Although the English Scheme of Arrangement is considered a very popular European restructuring tool, these types of transactions are commonly thought to involve some sort of target company. In the last decade or so, when you think back on of a few of the largest scheme of arrangements, you'll notice there was always a target company in mind. For example, Scottish Power and Iberdrola S.A., Alliance Boots and AB Acquisitions Limited, Reuters Group and The Thomson Corporation, and Gallaher Group PLC and Japan Tabaco Inc., to name a few [11].
Under the Morses Club PLC scheme however, we are seeing its transactional use as a way to develop a brand-new holding company and controller of the group altogether. How this would work is that essentially Morses Club shareholders will receive the same number of U Money ordinary shares as their current number of Morses Club ordinary shares, allowing them to enjoy the same rights and economic exposure to the Morses Club Group. This is what differentiates your common terminology of "scheme of arrangement" from a "'members' scheme of arrangement".
Where does the deal stand today and what's next?
The members' scheme was duly approved by shareholders by a requisite majority on a poll at the court convened meeting held on September 14, 2021. The proposal was extremely welcomed by shareholders, and was approved by 99.94% of the ordinary shares. The reorganisation is now subject to sanction by the High Court and FCA regulatory approval for U Money to become a controller of the Group.

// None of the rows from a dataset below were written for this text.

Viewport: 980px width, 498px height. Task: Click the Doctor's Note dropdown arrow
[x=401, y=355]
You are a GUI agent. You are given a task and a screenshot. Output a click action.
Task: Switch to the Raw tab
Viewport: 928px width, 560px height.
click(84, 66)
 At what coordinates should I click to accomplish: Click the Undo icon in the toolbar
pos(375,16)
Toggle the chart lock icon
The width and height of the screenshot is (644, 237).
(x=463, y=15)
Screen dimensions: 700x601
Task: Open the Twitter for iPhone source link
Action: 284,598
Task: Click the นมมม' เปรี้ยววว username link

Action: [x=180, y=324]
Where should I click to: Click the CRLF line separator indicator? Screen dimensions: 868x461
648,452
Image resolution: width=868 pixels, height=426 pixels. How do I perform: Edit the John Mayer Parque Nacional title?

Although expected to become Effective October 12, 2021, the company announced expected delays due to the completion of the formal processes. One thing remains the same: regardless of whether the scheme of arrangement aims at a target versus a newly formed company, these companies better have done their homework if they want to receive English court approval [12]!
Our Managed Corporate Actions Experts reached out to the London Stock Exchange (LSE) to inform them of the expected delay on the completion of the formal processes, which resulted in a new RNS issued by the LSE to inform the public [13].

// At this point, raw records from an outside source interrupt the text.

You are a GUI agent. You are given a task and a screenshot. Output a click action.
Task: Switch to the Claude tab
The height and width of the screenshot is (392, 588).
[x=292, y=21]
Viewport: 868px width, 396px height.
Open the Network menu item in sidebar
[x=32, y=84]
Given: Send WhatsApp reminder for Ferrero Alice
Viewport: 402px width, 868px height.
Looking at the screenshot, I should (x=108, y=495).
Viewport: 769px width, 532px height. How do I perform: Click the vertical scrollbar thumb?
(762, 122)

Is the Adoption of Cryptocurrencies Truly Inevitable? Stay Tuned!
Since 2009, 'Cryptocurrencies' have remained one of the hottest topics trending in the financial industry by both investors and governments alike. Dubbed as the new and exciting digital asset class, the instrument has not come without its fair share of turmoil surrounding its usage, legitimacy, and adoption. One of the largest arguments against Cryptocurrencies has been tied to the fact that they are decentralized and cannot be regulated by Global Monetary Authorities.
If it's still a valid point, has anything changed?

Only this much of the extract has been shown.